*Texte fourni:*
##############################
Mais les manifestants, bravant les températures extrêmes et les injonctions du gouvernement, se sont retrouvés en nombre.

Leonid Volkov, un allié d'Alexeï Navalny, a appelé les manifestants à se réunir encore le week-end prochain pour essayer de libérer l'opposant russe des "griffes de ses tueurs".

Près de 40.000 personnes se sont réunies à Moscou, selon une estimation de Reuters, ce qui en fait l'un des plus gros rassemblements non autorisés depuis des années. La police a fait usage de la force pour arrêter des centaines de personnes et les a regroupées dans des vans.

Les autorités font seulement état de 4.000 participants. Le ministère des Affaires étrangères a mis en doute les estimations de Reuters, faisant usage de sarcasme. "Pourquoi ne pas dire tout de suite qu'il y a quatre millions de participants?", a-t-il écrit sur la messagerie Telegram.

Un autre allié de Navalny, Ivan Zhdanov, a fait état d'une participation de 50.000 personnes dans la capitale russe, selon le média Proekt.

Dans la manifestation, il était possible d'entendre crier : "Poutine est un voleur", "Honte à vous", ou encore "Libérer Navalny!".
##############################
*Documents sources:*
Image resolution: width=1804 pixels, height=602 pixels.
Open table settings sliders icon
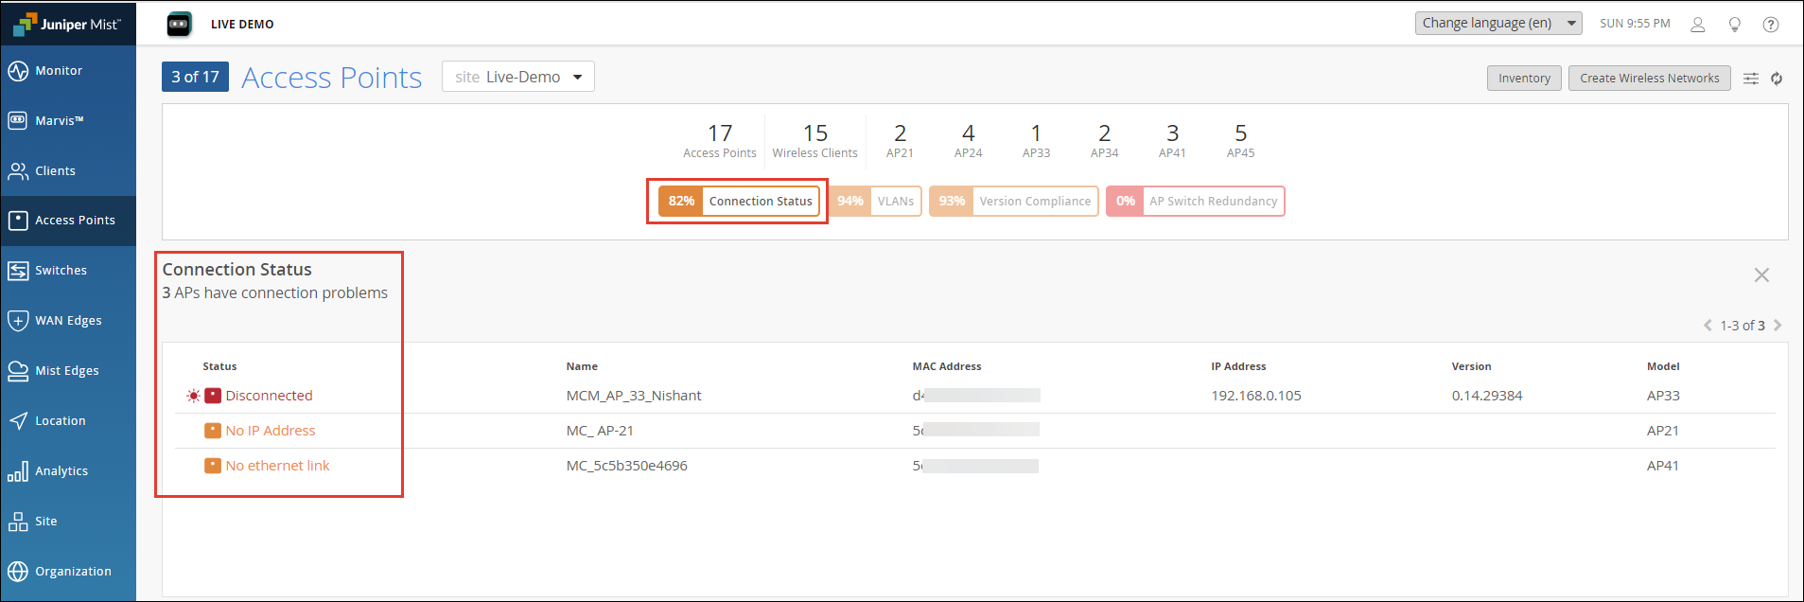coord(1751,79)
##############################
*Consignes à suivre:*
• 1. D'après le texte sur les manifestations pour Navalny, combien de personnes se sont rassemblées à Moscou selon l'estimation de Reuters ?
• 2. Poursuivez le texte sur les manifestations pour Navalny après sa dernière phrase.
Les lignes forment un ensemble à part, distinct du texte fourni.

*Réponses obtenues:*
• 1. Près de 40.000 personnes se sont réunies à Moscou selon l'estimation de Reuters.

• 2.
LES ÉTATS-UNIS CONDAMNENT DES "TACTIQUES DURES"

La femme d'Alexeï Navalny, Yulia, a annoncé sur les réseaux sociaux qu'elle avait été interpellée lors de la manifestation. Elle a été libérée ensuite.

Certains des alliés politiques de l'avocat de 44 ans avaient été arrêtés dans les jours précédents.

Selon le groupe de surveillance OVD-Info, au moins 2.509 personnes, dont 952 à Moscou et 374 à Saint-Pétersbourg, ont été arrêtées par les forces de l'ordre. L'organisation dénombre des interpellations dans près de 100 villes.

Les Etats-Unis ont condamné ce qu'ils ont qualifié de "tactiques dures" utilisées contre les manifestants et les journalistes et ont demandé la libération "immédiate et inconditionnelle" d'Alexeï Navalny.

"Nous appelons les autorités russes à libérer toutes les personnes détenues pour avoir exercé leurs droits universels", a déclaré le porte-parole du département d'État américain, Ned Price, dans un communiqué.

Le chef de la politique étrangère de l'Union européenne, Josep Borrell, a déclaré dans un tweet qu'il déplorait le "recours disproportionné à la force" des autorités.

De son côté, le ministre britannique des Affaires étrangères Dominic Raab, a condamné "l'usage de la violence contre des manifestants et des journalistes pacifiques".

"FATIGUÉ D'AVOIR PEUR"

Alexeï Navalny, qui accuse le président Vladimir Poutine d'avoir ordonné son exécution, est poursuivi par la justice dans quatre affaires qui, selon lui, sont montées de toutes pièces à des fins politiques, et pour lesquelles il risque des peines de prison se comptant en années, s'il est reconnu coupable.

Vladimir Poutine nie toute implication dans la tentative d'assassinat, et rétorque qu'il s'agit d'une tentative américaine de le discréditer.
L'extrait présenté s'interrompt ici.